═══ SOURCE DATA ═══
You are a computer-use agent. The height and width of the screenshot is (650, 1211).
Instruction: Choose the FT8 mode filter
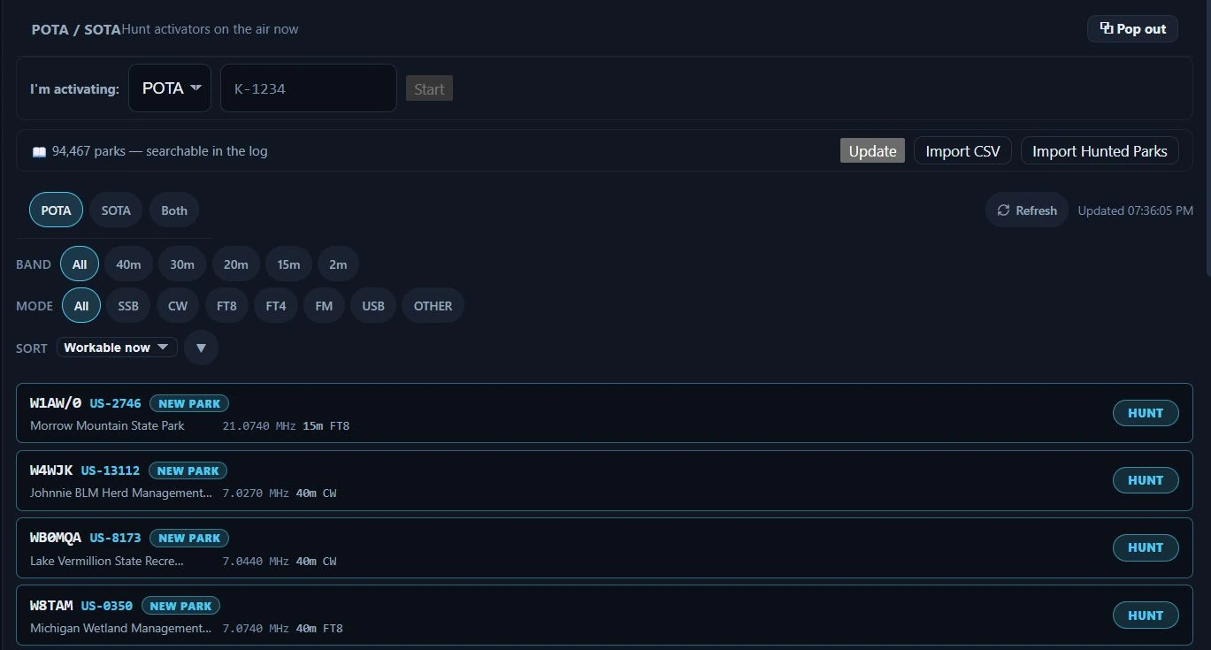click(x=226, y=306)
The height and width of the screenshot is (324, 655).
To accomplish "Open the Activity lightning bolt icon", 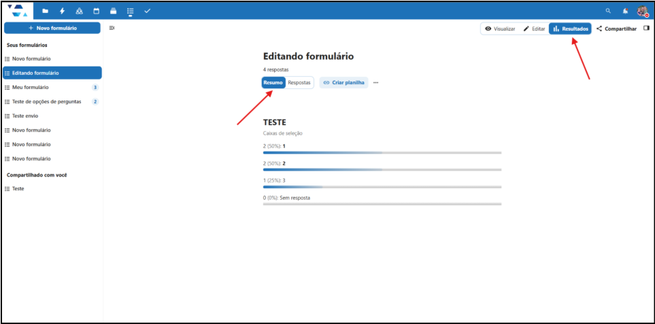I will click(x=62, y=11).
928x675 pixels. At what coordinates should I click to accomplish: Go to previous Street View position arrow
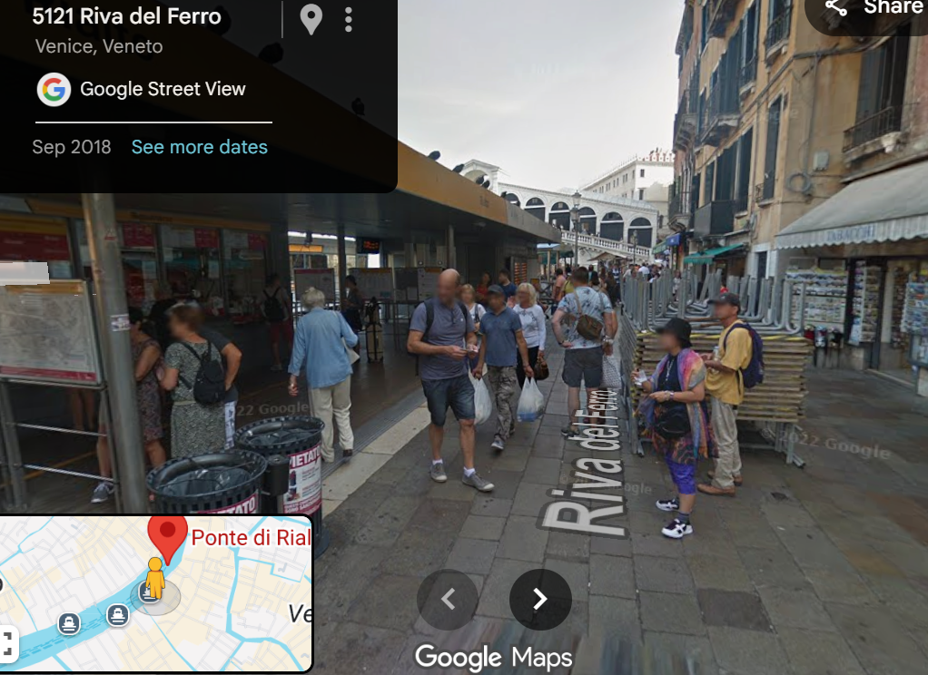point(448,600)
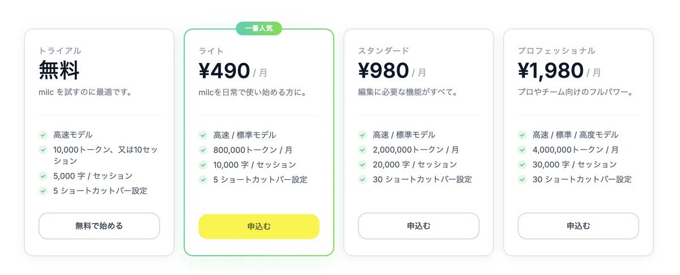Screen dimensions: 680x275
Task: Click checkmark beside 2,000,000トークン / 月
Action: click(x=363, y=150)
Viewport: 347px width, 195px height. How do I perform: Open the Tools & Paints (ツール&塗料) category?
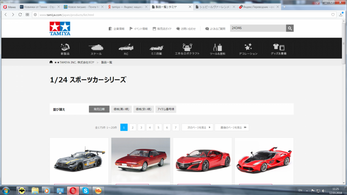[217, 49]
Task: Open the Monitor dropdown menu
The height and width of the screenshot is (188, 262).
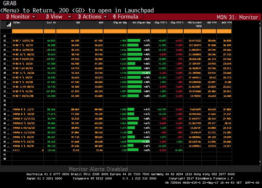Action: [22, 17]
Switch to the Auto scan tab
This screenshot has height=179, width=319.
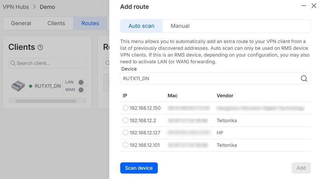coord(141,26)
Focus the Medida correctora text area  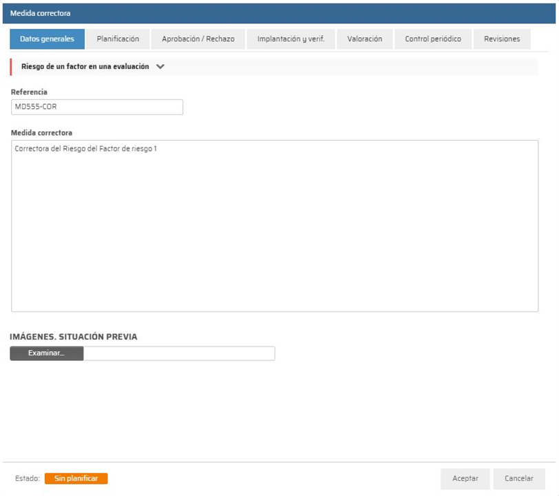275,226
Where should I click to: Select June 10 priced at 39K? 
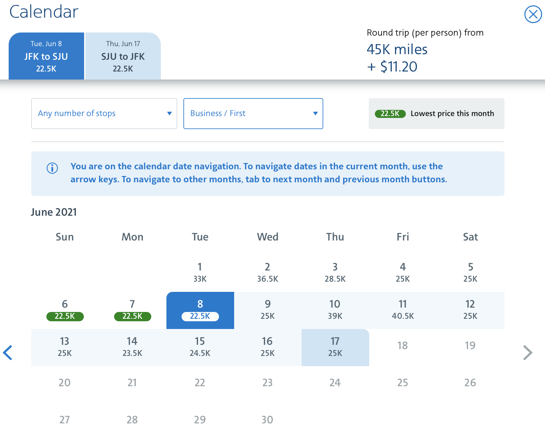(x=335, y=310)
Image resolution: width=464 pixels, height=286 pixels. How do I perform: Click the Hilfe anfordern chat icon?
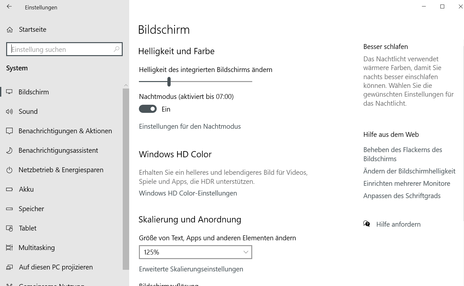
═══
TASK INSTRUCTIONS -
Reproduce exactly the lines from the beginning of the material down to the line containing "The height and width of the screenshot is (324, 655).", both ends included, but not the pictures or anything after.

WRITTEN SOLUTION -
You are a computer-use agent. The height and width of the screenshot is (650, 1211).
Instruction: Choose the FT8 mode filter
click(x=226, y=306)
The height and width of the screenshot is (324, 655).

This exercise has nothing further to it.